Locomotion and exploratory activity was determined using an open field arena (40 × 40 cm2) that was divided equally into lines drawn on the chamber floor for visual scoring of the activity by the experimenter (Prut and Belzung, 2003). Each mouse was placed in the center of the field arena and was allowed to freely explore the chamber for 30 s, followed by a 5-min test length. Overall locomotor activity (measured with video track digital camera, Longitech, C920, 30 Hz fixed above 60 × 60 cm rigid box) was recorded, as well as the amount of time and distance spent and numbers of entries in the center area. During the tests, the video sequences were stored in a personal computer for analysis. Using an automatic tracking method via DVideo software interface (Figueroa et al., 2003, 2006), we obtained the trajectories of mice. The two automatic procedures of segmentation-background subtraction and tracking-generated the mouse's positions as a function of time over the entire test. Background subtraction is a very common method used for segmenting moving objects, which consists of the difference between a set of images and its background model.

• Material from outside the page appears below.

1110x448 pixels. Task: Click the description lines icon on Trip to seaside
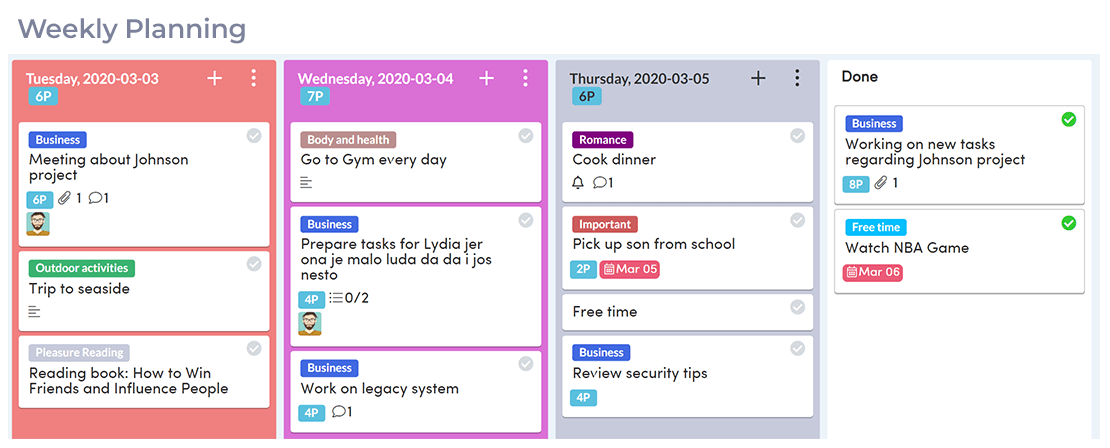tap(35, 312)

Before the tests, we obtained the coordinates of four specific points relative to a coordinate system associated with the box. The corresponding projections of these points in the image were determined with DVideo software. The homography parameters of the image-object transformation were then calculated based on the DLT (Direct Linear Transformation) proposed by Abdel-Azis and Karara (1971) and mouse two-dimensional (2D) coordinates relative to the box coordinate system were obtained. Mice naturally prefer to be near a protective wall rather than be exposed to danger in an open area; however a competing foraging will motivate them to explore (Hefner et al., 2007).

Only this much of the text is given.